Return each line of the entries below that contains the word "Task". Match capitalization exactly.

Entries for locating described items:
======
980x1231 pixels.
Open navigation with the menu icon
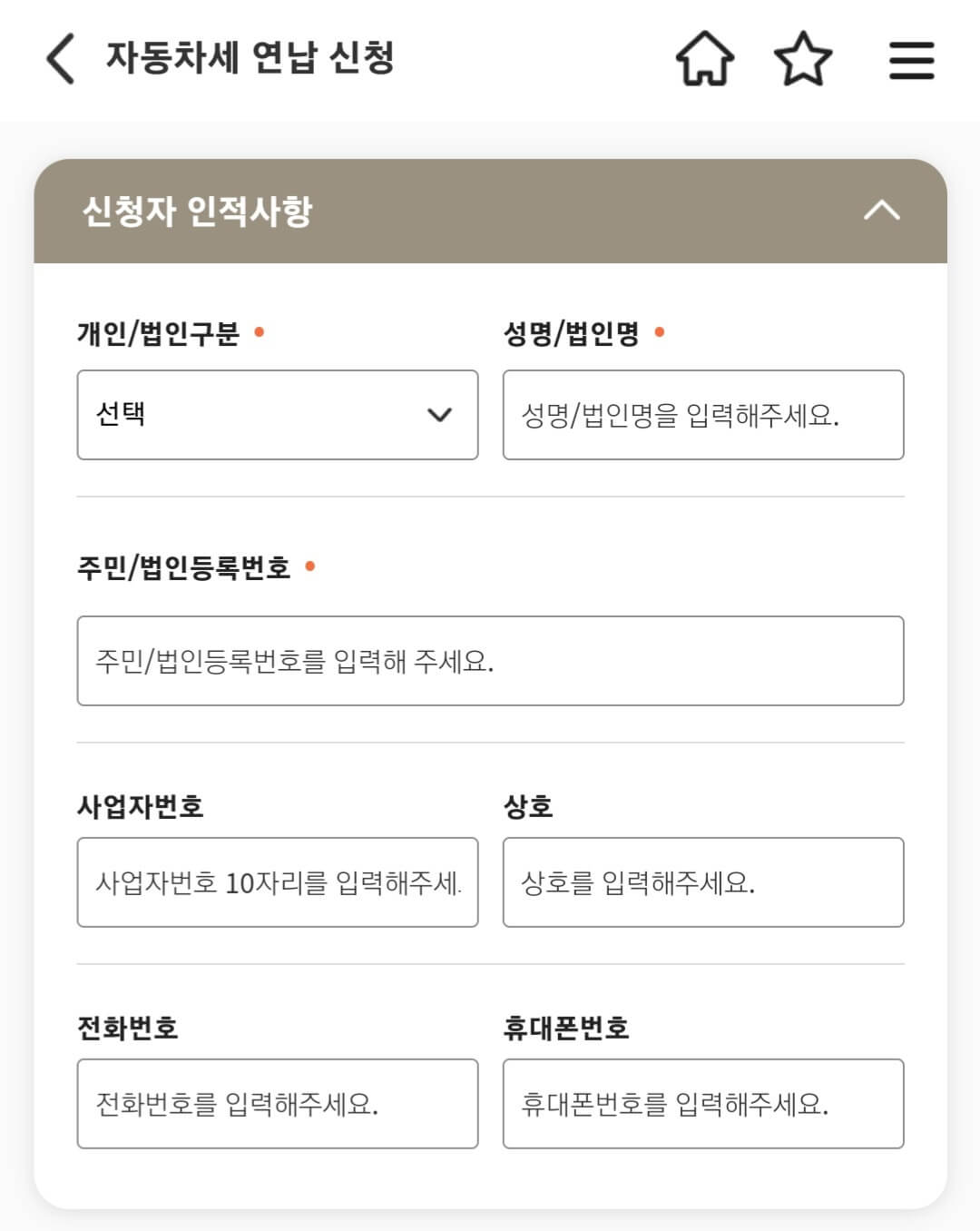911,61
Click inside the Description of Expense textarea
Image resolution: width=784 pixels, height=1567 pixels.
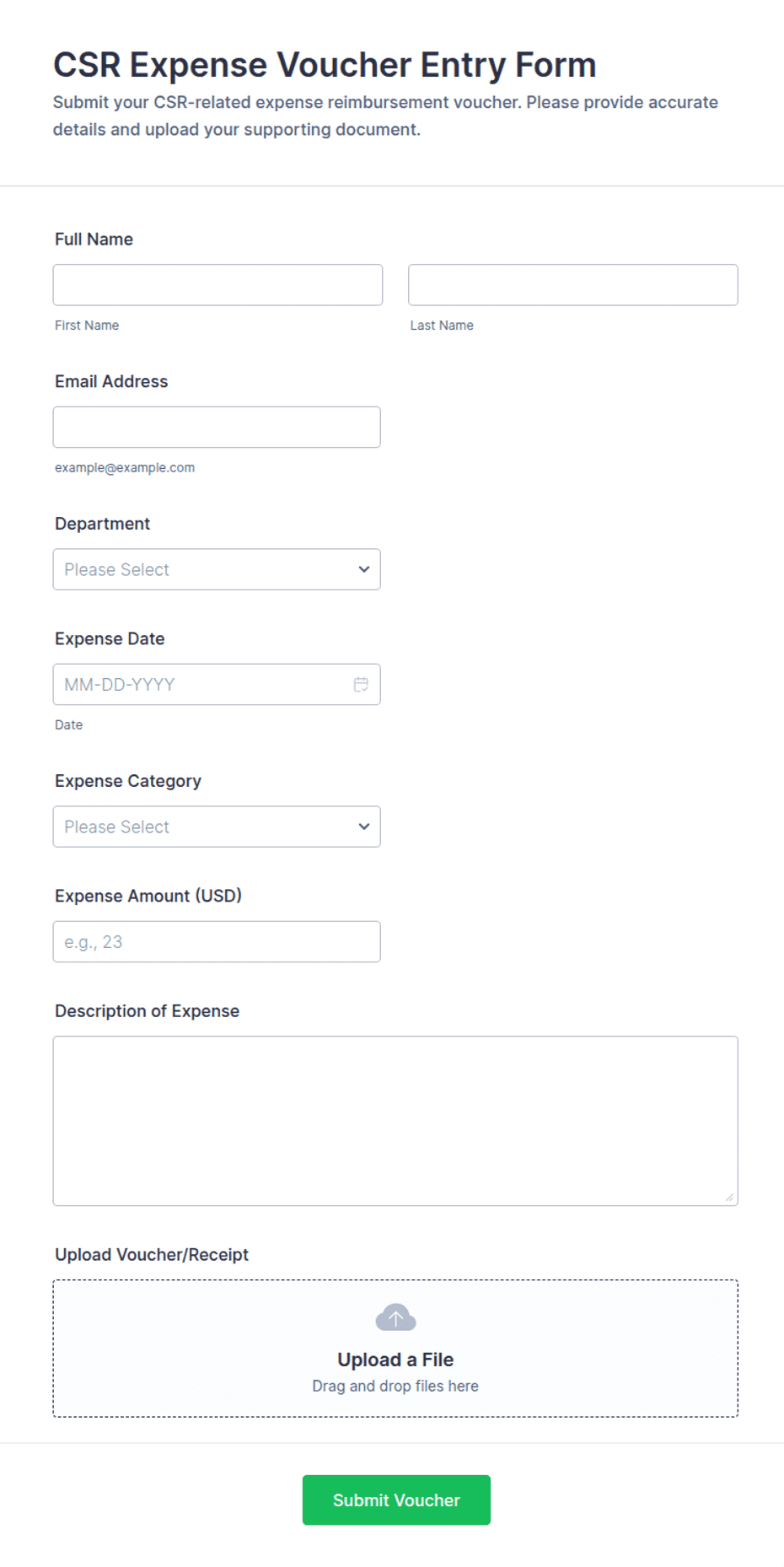pos(395,1121)
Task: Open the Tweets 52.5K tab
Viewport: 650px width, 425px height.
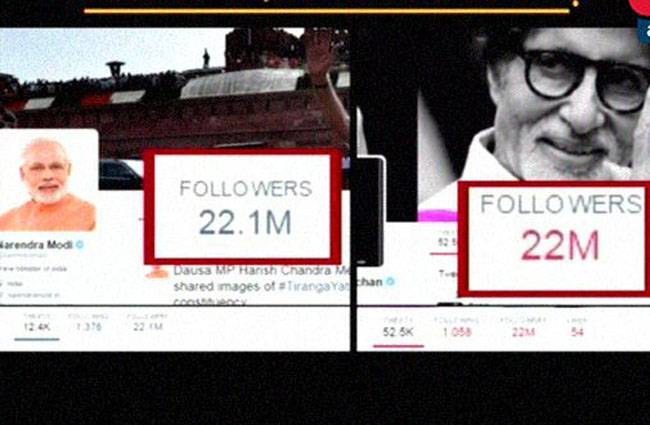Action: pos(398,327)
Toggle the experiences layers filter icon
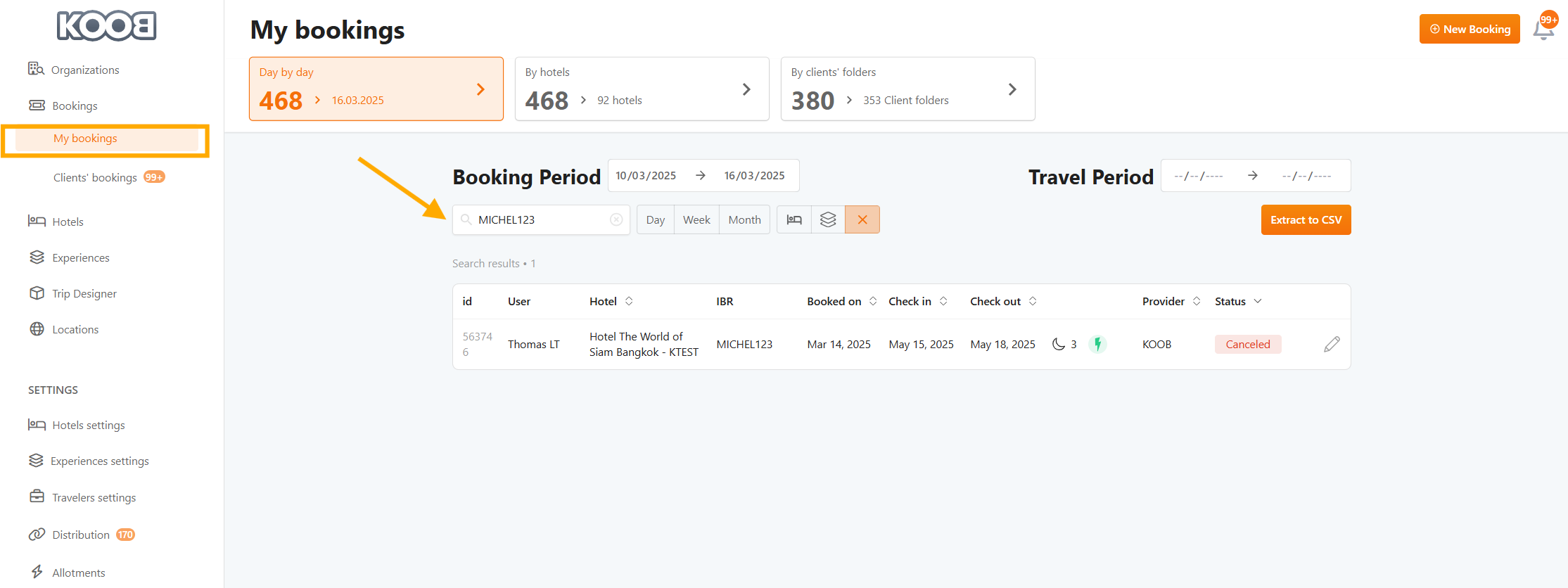This screenshot has width=1568, height=588. (x=828, y=219)
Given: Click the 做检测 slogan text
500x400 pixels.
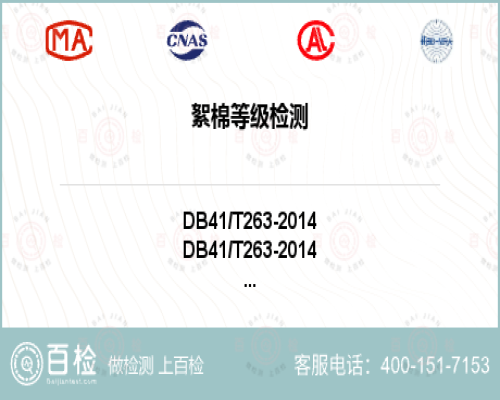Looking at the screenshot, I should tap(131, 365).
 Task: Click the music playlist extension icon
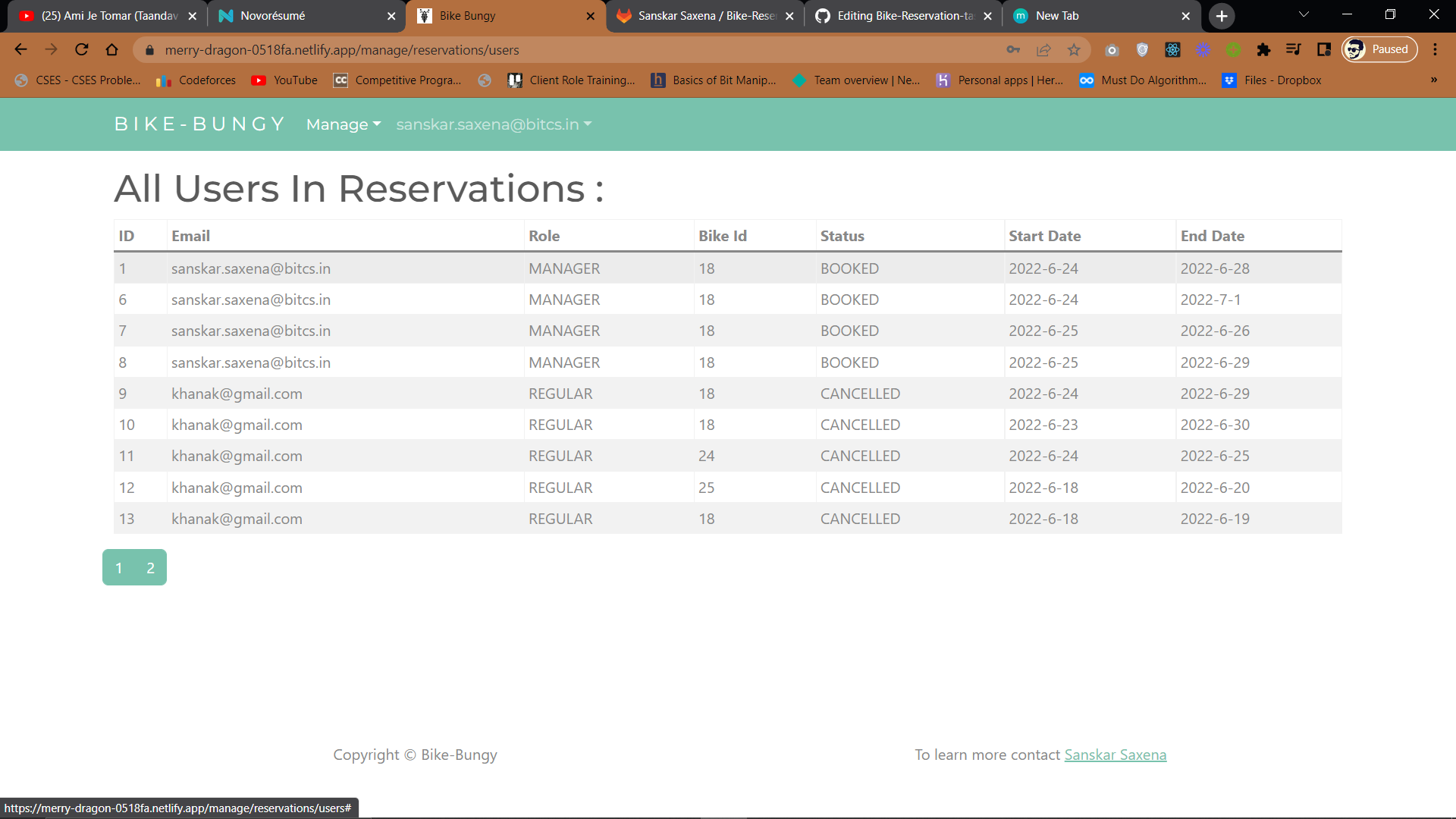[1294, 50]
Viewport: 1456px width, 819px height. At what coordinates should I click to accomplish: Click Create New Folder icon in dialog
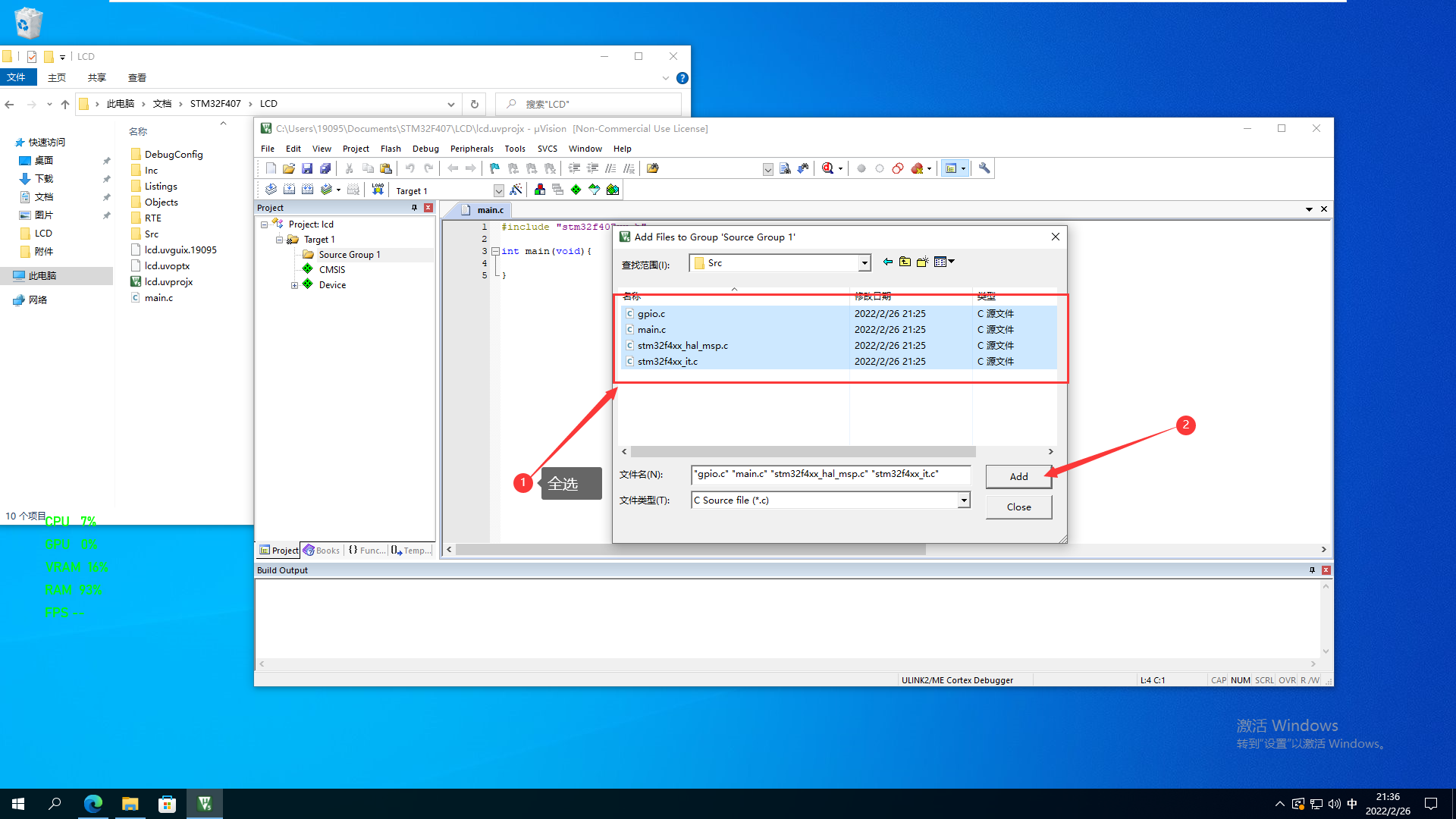click(922, 262)

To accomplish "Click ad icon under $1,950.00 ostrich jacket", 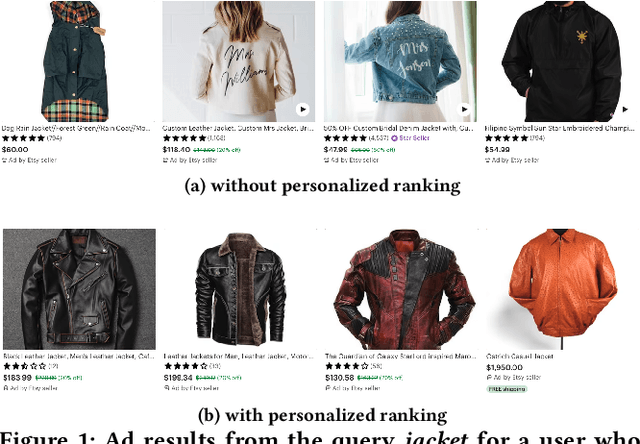I will pyautogui.click(x=489, y=377).
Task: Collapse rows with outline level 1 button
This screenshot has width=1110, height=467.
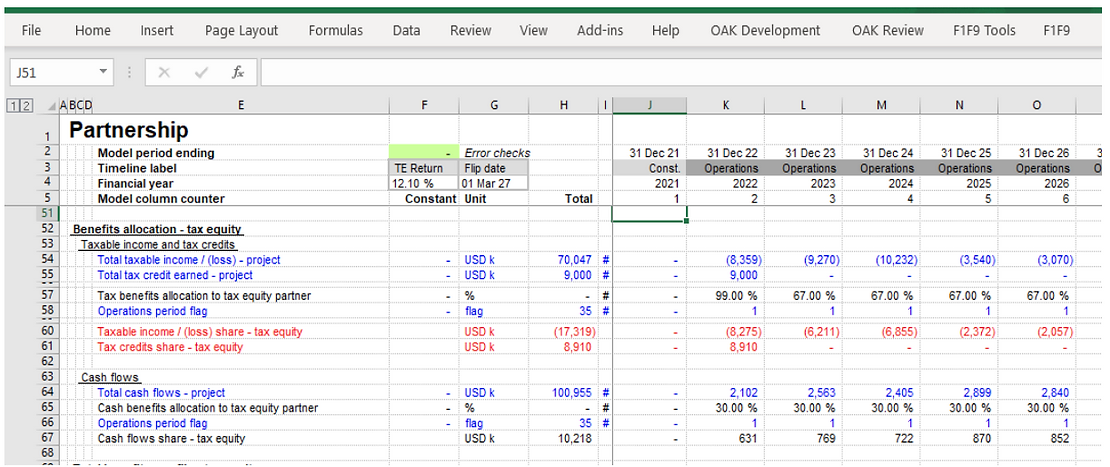Action: tap(12, 105)
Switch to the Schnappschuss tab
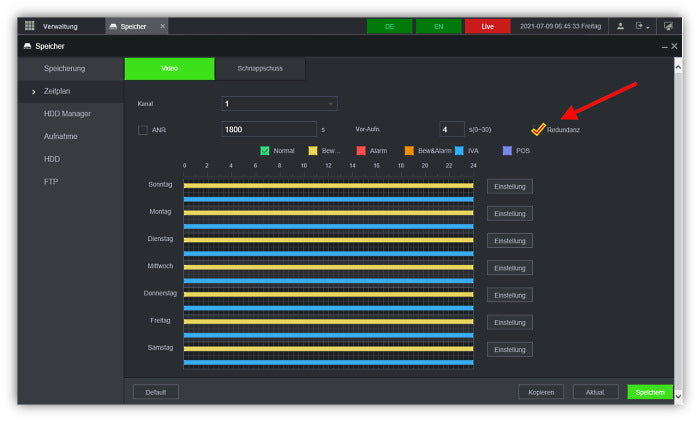This screenshot has width=700, height=422. [260, 69]
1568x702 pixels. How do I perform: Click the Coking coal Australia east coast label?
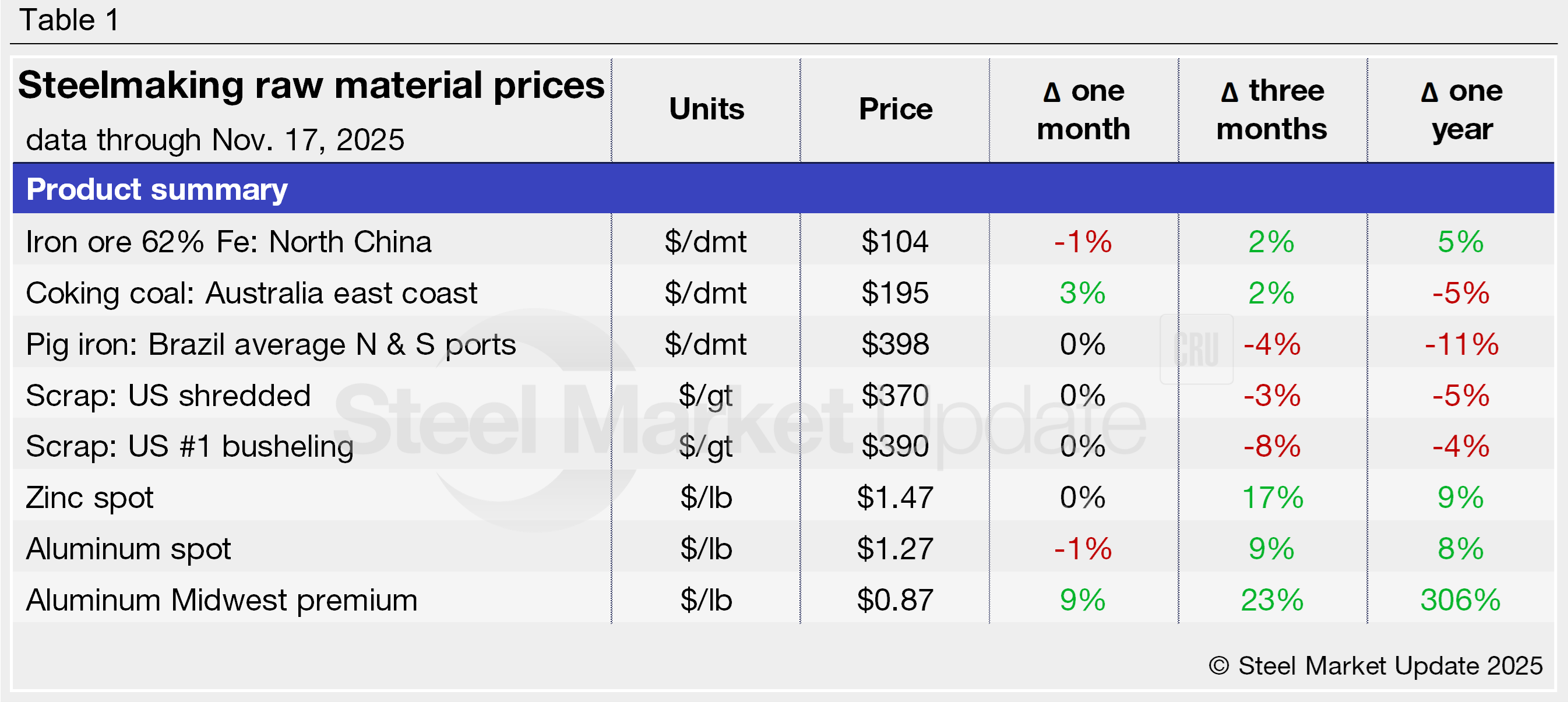(251, 293)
======
* **Full response**:
Task: Open the Tweets 52.5K tab
 Task: Click the music playlist extension icon
Task: Collapse rows with outline level 1 button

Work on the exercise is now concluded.